Review: Tan Dun – Buddha Passion

Tan Dun’s ‘Buddha Passion’ began with a visit to ancient caves in the Dunhuang desert, which have hundreds of drawings and paintings featuring musicians, instruments, and orchestras. Dun was “so deeply moved that I could almost hear the sounds emanating from the murals.” He then spent the next six years composing a work that would give the murals voice, completing it in 2018. The music is a wide-ranging mix of styles, including opera (both Western and Chinese), Western classical music, and the Asian folk tradition. The required forces include four soloists, two choirs, two Indigenous singers and symphony orchestra with a large battery of percussion.

Dun’s libretto, which he assembled himself, asks the four soloists (and choirs) to portray several characters throughout the work.

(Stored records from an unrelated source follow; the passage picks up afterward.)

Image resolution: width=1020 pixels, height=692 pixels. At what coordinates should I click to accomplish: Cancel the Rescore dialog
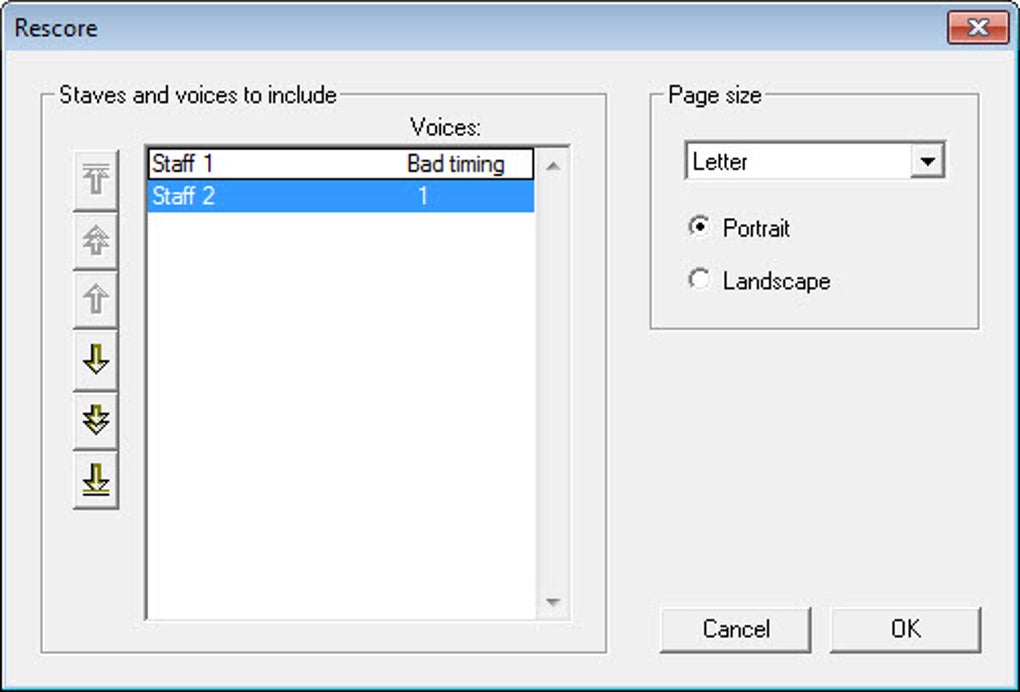[x=735, y=629]

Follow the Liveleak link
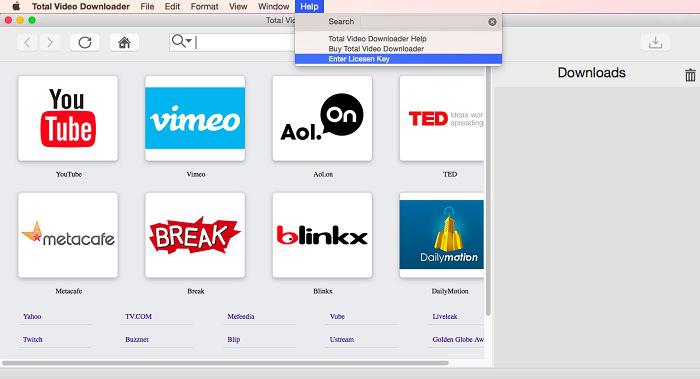(445, 316)
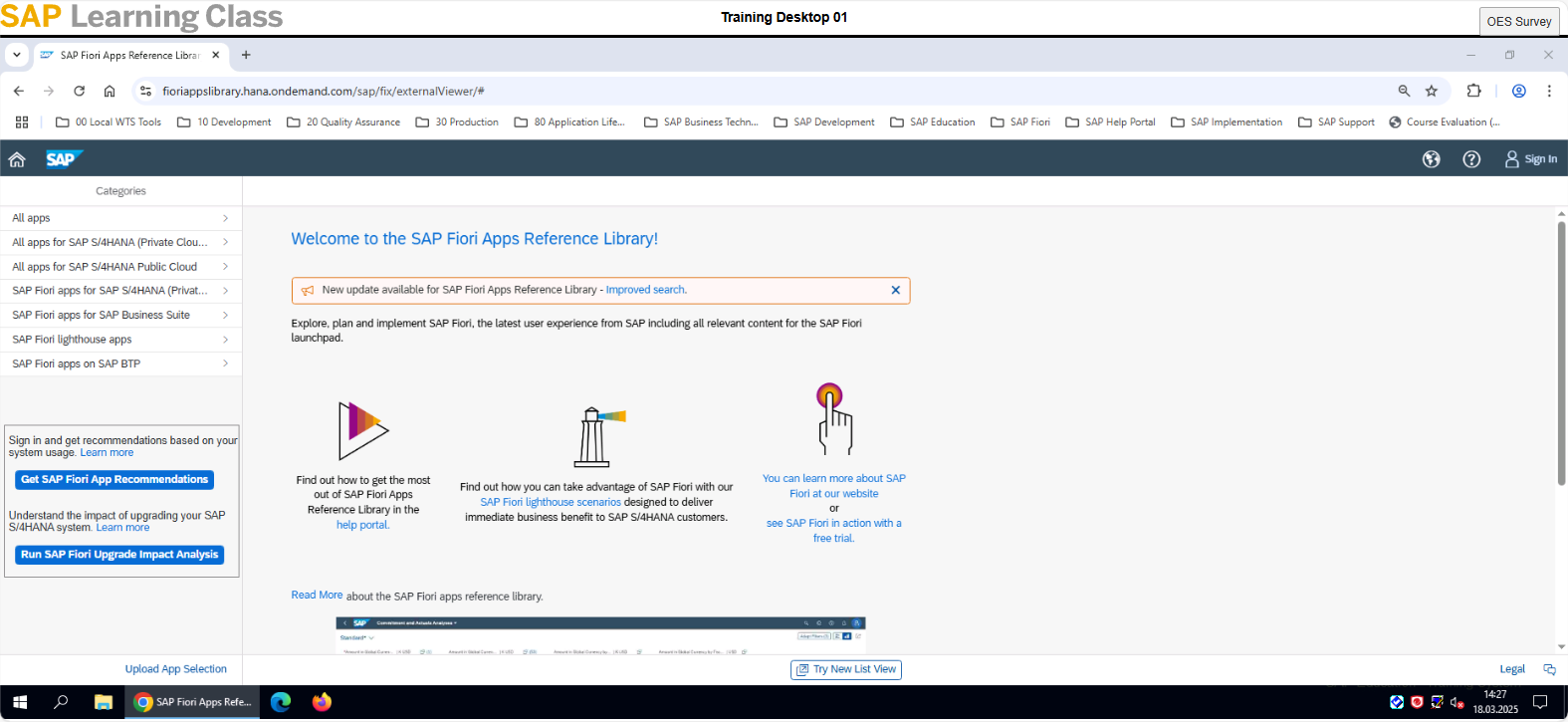Dismiss the update notification with X icon
This screenshot has height=722, width=1568.
click(895, 291)
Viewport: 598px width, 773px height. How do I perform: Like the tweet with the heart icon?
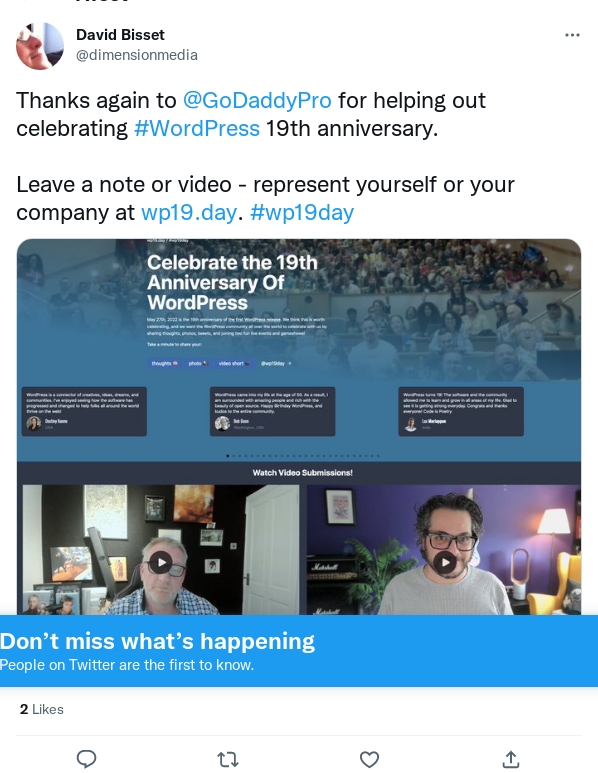[369, 759]
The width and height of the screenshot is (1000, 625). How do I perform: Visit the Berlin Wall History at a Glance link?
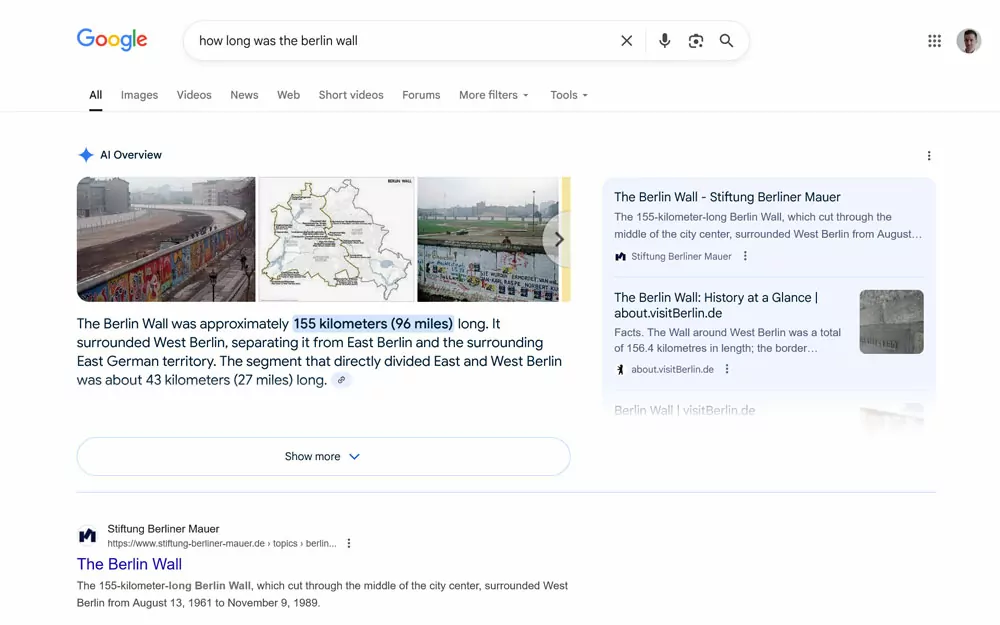(727, 306)
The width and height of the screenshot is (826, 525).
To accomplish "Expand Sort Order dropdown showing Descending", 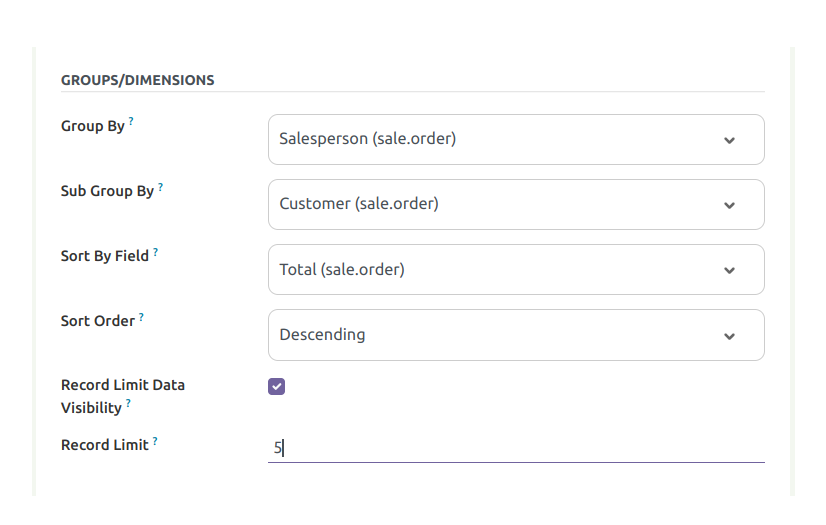I will [500, 335].
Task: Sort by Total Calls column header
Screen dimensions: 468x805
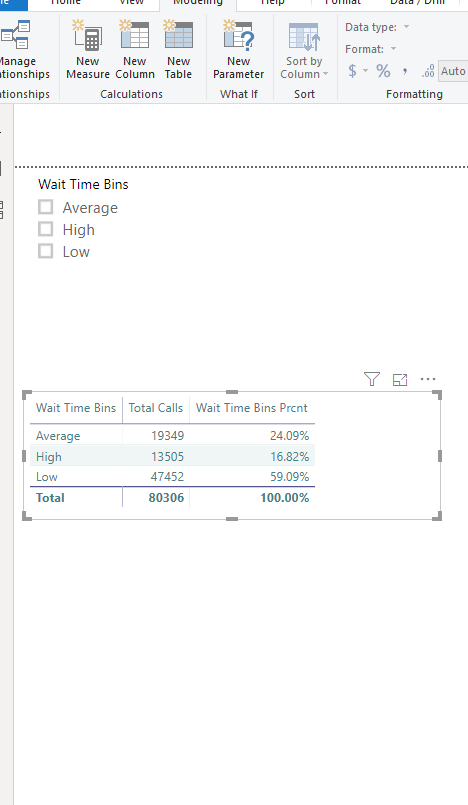Action: (x=155, y=408)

Although Dun has chosen to call it a ‘Passion,’ implying a similarity to Bach’s two masterworks, its six acts seem closer to the oratorio tradition. There is no narrator, for example, and I would have struggled to understand the work’s structure and flow without the additional explanations found in the liner notes. (In Bach’s Passions, the Evangelist obviously serves this function.

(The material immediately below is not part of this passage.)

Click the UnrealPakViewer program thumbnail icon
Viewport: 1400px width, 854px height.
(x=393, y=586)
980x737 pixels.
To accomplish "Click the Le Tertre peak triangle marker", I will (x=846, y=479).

Each act tells a story, ending with an ‘Ode’ that summarizes the moral lesson we are meant to take away. Soloists and choirs sing Buddhist texts in a mix of Chinese, Sanskrit and English. In this way, the listener joins a little prince on his journey as he moves through each scene, as he eventually finds enlightenment and becomes Buddha, and finally reaches Nirvana. (It is surely this aspect of theological growth and understanding that Dun sees as the connection with Bach’s Passions.)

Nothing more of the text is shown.